» **Description of the task**: Below is some data; print it all back exactly.

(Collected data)
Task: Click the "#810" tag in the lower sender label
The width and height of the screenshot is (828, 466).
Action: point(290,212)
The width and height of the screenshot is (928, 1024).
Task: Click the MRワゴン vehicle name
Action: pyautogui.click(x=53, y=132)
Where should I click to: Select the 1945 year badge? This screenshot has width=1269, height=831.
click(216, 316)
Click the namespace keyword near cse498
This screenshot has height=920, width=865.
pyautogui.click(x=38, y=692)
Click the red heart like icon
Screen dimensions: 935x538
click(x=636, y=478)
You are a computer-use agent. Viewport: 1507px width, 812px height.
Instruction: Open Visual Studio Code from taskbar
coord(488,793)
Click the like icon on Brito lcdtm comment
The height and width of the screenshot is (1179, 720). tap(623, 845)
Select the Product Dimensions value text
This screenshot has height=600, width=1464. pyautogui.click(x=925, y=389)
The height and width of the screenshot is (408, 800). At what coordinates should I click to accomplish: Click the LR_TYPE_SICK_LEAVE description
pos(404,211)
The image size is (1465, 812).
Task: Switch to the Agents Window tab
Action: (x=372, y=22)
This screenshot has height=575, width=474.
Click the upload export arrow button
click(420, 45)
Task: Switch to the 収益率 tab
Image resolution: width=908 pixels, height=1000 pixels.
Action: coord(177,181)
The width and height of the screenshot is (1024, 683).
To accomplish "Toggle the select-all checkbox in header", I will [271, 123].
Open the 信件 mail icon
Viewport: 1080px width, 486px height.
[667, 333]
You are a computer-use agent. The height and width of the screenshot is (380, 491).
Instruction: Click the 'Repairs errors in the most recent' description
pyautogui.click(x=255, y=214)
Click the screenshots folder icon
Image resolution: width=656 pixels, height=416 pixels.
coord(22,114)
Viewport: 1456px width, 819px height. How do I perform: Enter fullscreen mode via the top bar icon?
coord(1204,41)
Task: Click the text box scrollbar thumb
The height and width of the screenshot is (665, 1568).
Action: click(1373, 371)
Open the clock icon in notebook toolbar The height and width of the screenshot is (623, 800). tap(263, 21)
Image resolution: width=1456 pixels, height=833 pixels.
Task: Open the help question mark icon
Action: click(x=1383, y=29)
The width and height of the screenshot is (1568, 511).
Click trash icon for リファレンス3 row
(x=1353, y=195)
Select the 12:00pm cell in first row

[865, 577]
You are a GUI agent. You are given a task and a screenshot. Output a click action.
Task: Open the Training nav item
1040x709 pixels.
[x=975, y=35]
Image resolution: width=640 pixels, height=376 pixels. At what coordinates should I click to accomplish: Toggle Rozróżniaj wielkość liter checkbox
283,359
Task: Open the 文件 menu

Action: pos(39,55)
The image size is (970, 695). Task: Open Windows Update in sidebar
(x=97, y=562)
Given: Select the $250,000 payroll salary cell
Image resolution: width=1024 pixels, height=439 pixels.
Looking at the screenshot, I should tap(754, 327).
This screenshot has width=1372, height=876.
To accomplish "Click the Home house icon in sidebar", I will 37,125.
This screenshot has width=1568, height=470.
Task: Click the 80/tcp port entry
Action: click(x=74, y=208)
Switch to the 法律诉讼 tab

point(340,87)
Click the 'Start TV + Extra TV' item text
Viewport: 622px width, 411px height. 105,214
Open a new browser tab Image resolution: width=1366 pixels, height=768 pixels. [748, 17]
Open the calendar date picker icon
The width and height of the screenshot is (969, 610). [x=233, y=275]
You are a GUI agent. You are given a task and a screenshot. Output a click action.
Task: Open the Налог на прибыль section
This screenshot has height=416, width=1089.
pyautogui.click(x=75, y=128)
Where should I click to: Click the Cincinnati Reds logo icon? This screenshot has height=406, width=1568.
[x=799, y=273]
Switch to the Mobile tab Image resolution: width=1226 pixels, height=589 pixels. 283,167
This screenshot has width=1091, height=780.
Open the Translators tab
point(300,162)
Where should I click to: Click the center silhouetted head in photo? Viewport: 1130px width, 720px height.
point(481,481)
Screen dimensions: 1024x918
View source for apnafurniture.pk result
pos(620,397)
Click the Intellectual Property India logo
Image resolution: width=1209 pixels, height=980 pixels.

» **Worked solution**:
Task: Click the "#810" tag in the lower sender label
The width and height of the screenshot is (828, 466).
Action: point(290,212)
The width and height of the screenshot is (928, 1024).
Task: Click the MRワゴン vehicle name
Action: pyautogui.click(x=53, y=132)
Where should I click to: Select the 1945 year badge? This screenshot has width=1269, height=831.
click(216, 316)
Click the namespace keyword near cse498
This screenshot has height=920, width=865.
pyautogui.click(x=38, y=692)
Click the red heart like icon
Screen dimensions: 935x538
click(x=636, y=478)
You are a computer-use agent. Viewport: 1507px width, 812px height.
Instruction: Open Visual Studio Code from taskbar
coord(488,793)
Click the like icon on Brito lcdtm comment
The height and width of the screenshot is (1179, 720). tap(623, 845)
Select the Product Dimensions value text
This screenshot has height=600, width=1464. pyautogui.click(x=925, y=389)
The height and width of the screenshot is (408, 800). At what coordinates should I click to accomplish: Click the LR_TYPE_SICK_LEAVE description
pos(404,211)
The image size is (1465, 812).
Task: Switch to the Agents Window tab
Action: (x=372, y=22)
This screenshot has height=575, width=474.
Click the upload export arrow button
click(420, 45)
Task: Switch to the 収益率 tab
Image resolution: width=908 pixels, height=1000 pixels.
Action: coord(177,181)
The width and height of the screenshot is (1024, 683).
To accomplish "Toggle the select-all checkbox in header", I will [271, 123].
Open the 信件 mail icon
Viewport: 1080px width, 486px height.
[667, 333]
You are a computer-use agent. The height and width of the screenshot is (380, 491).
Instruction: Click the 'Repairs errors in the most recent' description
pyautogui.click(x=255, y=214)
Click the screenshots folder icon
Image resolution: width=656 pixels, height=416 pixels.
coord(22,114)
Viewport: 1456px width, 819px height. How do I perform: Enter fullscreen mode via the top bar icon?
coord(1204,41)
Task: Click the text box scrollbar thumb
The height and width of the screenshot is (665, 1568).
Action: click(1373, 371)
Open the clock icon in notebook toolbar The height and width of the screenshot is (623, 800). tap(263, 21)
Image resolution: width=1456 pixels, height=833 pixels.
Task: Open the help question mark icon
Action: click(x=1383, y=29)
The width and height of the screenshot is (1568, 511).
Click trash icon for リファレンス3 row
(x=1353, y=195)
Select the 12:00pm cell in first row

[865, 577]
You are a GUI agent. You are given a task and a screenshot. Output a click action.
Task: Open the Training nav item
1040x709 pixels.
[x=975, y=35]
Image resolution: width=640 pixels, height=376 pixels. At what coordinates should I click to accomplish: Toggle Rozróżniaj wielkość liter checkbox
283,359
Task: Open the 文件 menu

Action: pos(39,55)
The image size is (970, 695). Task: Open Windows Update in sidebar
(x=97, y=562)
Given: Select the $250,000 payroll salary cell
Image resolution: width=1024 pixels, height=439 pixels.
Looking at the screenshot, I should tap(754, 327).
This screenshot has width=1372, height=876.
To accomplish "Click the Home house icon in sidebar", I will 37,125.
This screenshot has width=1568, height=470.
Task: Click the 80/tcp port entry
Action: click(x=74, y=208)
Switch to the 法律诉讼 tab

point(340,87)
Click the 'Start TV + Extra TV' item text
Viewport: 622px width, 411px height. 105,214
Open a new browser tab Image resolution: width=1366 pixels, height=768 pixels. [748, 17]
Open the calendar date picker icon
The width and height of the screenshot is (969, 610). [x=233, y=275]
You are a GUI agent. You are given a task and a screenshot. Output a click action.
Task: Open the Налог на прибыль section
This screenshot has height=416, width=1089.
pyautogui.click(x=75, y=128)
Where should I click to: Click the Cincinnati Reds logo icon? This screenshot has height=406, width=1568.
[x=799, y=273]
Switch to the Mobile tab Image resolution: width=1226 pixels, height=589 pixels. 283,167
This screenshot has width=1091, height=780.
Open the Translators tab
point(300,162)
Where should I click to: Click the center silhouetted head in photo? Viewport: 1130px width, 720px height.
point(481,481)
Screen dimensions: 1024x918
View source for apnafurniture.pk result
pos(620,397)
Click the Intellectual Property India logo
Image resolution: width=1209 pixels, height=980 pixels.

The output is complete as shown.